Desde que el espectáculo se ha adueñado de casi todos los ámbitos de la realidad, es difícil encontrar luchas en las que se rompan las normas marcadas por dicho espectáculo. Por eso, es normal asistir a asambleas, manifestaciones, protestas diversas que tienen como fin principal o único (o que pretenden planificar) una repercusión lo mayor posible en los medios de “comunicación” de masas.

Las huelgas generales, en realidad paros de 24 horas [1], desde hace tiempo se han unido a la lógica del espectáculo y los protagonistas de las mismas viven inmersos en un proceso por el cual unos retoman la lógica de la acción directa en su lucha más o menos radical contra el capitalismo, mientras otros siguen inmersos en la lógica del espactáculo cuyo objetivo es conseguir una amplia repercusión mediática que haga de altavoz de un mensaje (también más o menos radical) que pueda llegar hasta el mayor número de personas posible. Es frecuente que sea una misma persona o grupo de personas quienes vivan en estas luchas una cierta contradicción por participar de ambas lógicas. Con este panorama como telón de fondo, las huelgas generales son en muchos casos una oportunidad para la acción directa que tan pequeño lugar ocupa normalmente en la vida de tantos y tantos de nosotras/os.

De todas las oportunidades que ofrece un escenario de huelga general, uno de los más interesantes es el arte del sabotaje. El sabotaje es una actitud de negación más o menos intensa contra el resignarse a la normalidad de la opresión cotidiana, contra el resignarse ante la naturaleza de la opresión. Cuando el oprimido se reconoce a sí mismo como oprimido, trata de poner todas las trabas posibles a su realidad como engranaje del sistema. Dichas trabas a veces toman forma en posturas éticas que sostienen comportamientos cotidianos a menudo loables, pero su forma esencial es la autodefensa a través de formas activas/físicas de incidir materialmente contra aquello que nos oprime. El saboteador no necesita de grandes medios materiales ni de mucha gente, pero debemos reconocer que el sabotaje a gran escala es a menudo un acto de rabia que esconde el objetivo de parar/dañar el sistema a gran escala y que nos recuerda aunque sea durante 24 horas que aquellos que todo lo construimos, si quiesiéramos, todo lo pararíamos, que el carro avanza porque nosotros tiramos de él y que este avanzará por donde nosotros queramos que avance y que nunca se detiene porque estamos enfermos de obediencia.

La enfermedad de la obediencia es el peor enemigo del sabotaje pues el principal síntoma de esta enfermedad es la justificación de la opresión, es el oprimido con valores de opresor, que se niega a sí mismo como ser capaz de tomar las riendas de la vida en todos los ámbitos. La obediencia ensalza las instituciones, la necesidad del orden establecido, la inevitabilidad de la propia obediencia generalizada.
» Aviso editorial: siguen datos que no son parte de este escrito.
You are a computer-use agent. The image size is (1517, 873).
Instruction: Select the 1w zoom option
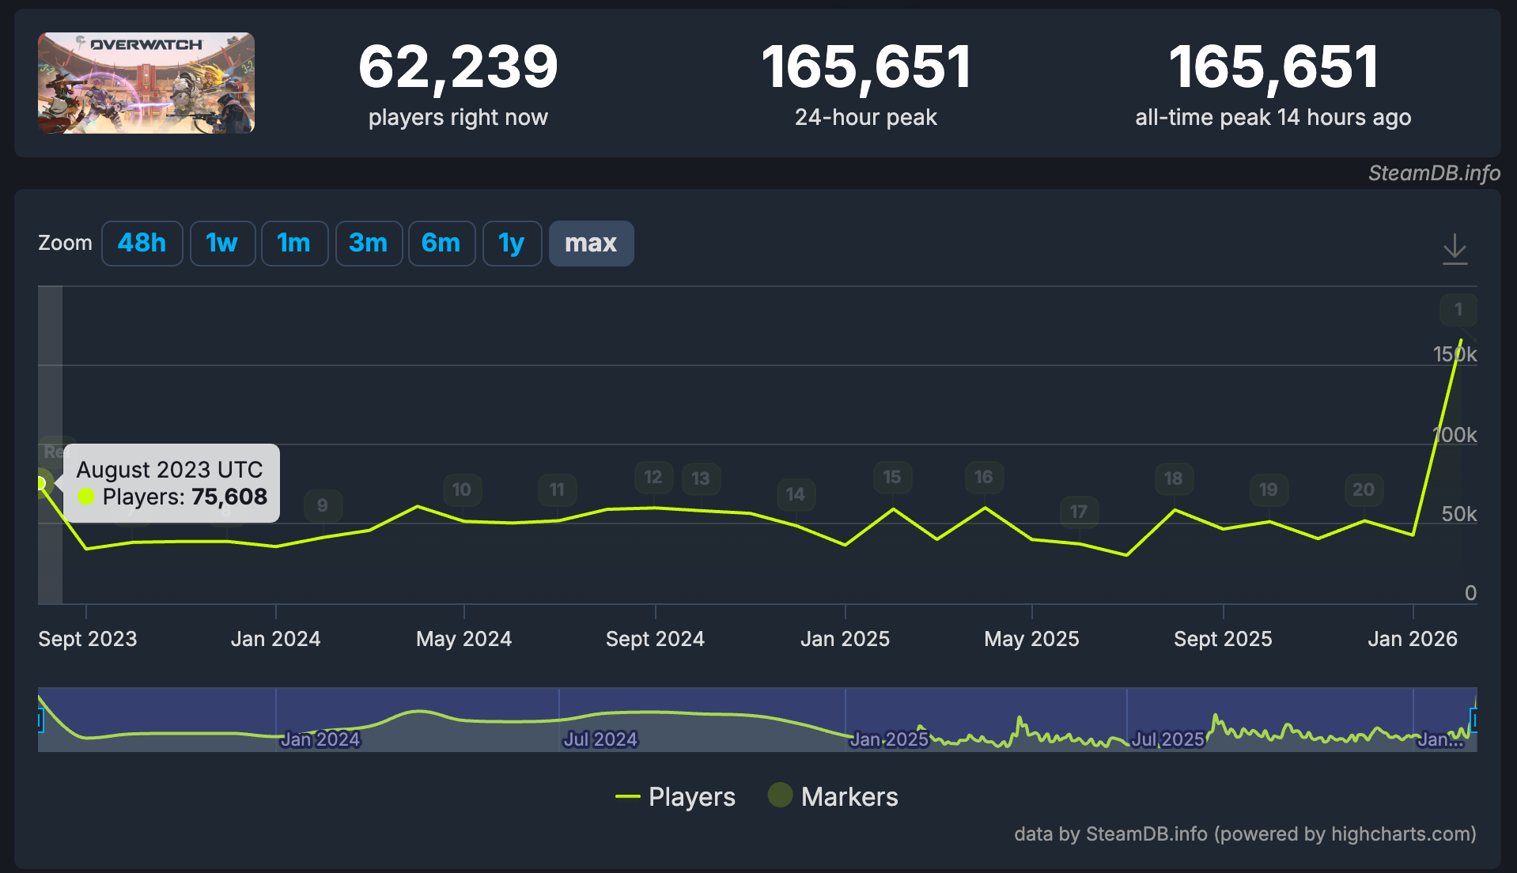tap(222, 244)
El sabotaje, el arte del matrimonio de las pequeñas cosas

Hay gente que cree que el arte debe ser algo magnífico, extraordinario, espectacular incluso. Chorradas. El sabotaje es el arte de la satisfacción del maritaje de las pequeñas cosas creando un orden superior, el orden de la insumisión frente a la injusticia institucionalizada. El sabotaje es el amor del clavo por la rueda, de la pintura por el cajero automático, de la grapa y el pegamento por la cerradura, de la barricada por la carretera, etc. Ésa es la subversión, ése es el arte que nunca podrá ser mercancía.

Este 14 de noviembre seremos protagonistas de una nueva jornada de huelga general. Montaremos un bonito espectáculo o caminaremos por entre las sombras de él con el sueño de la destrucción del capitalismo a cuestas y la esperanza de convertir esta jornada en un espacio de apoyo mutuo y lucha del que podamos sentirnos orgullosas/os.

Por la anarquía.

[1] Ya casi están olvidadas las verdaderas huelgas que consistían el paro de los trabajadores de forma indefinida hasta el logro de sus objetivos.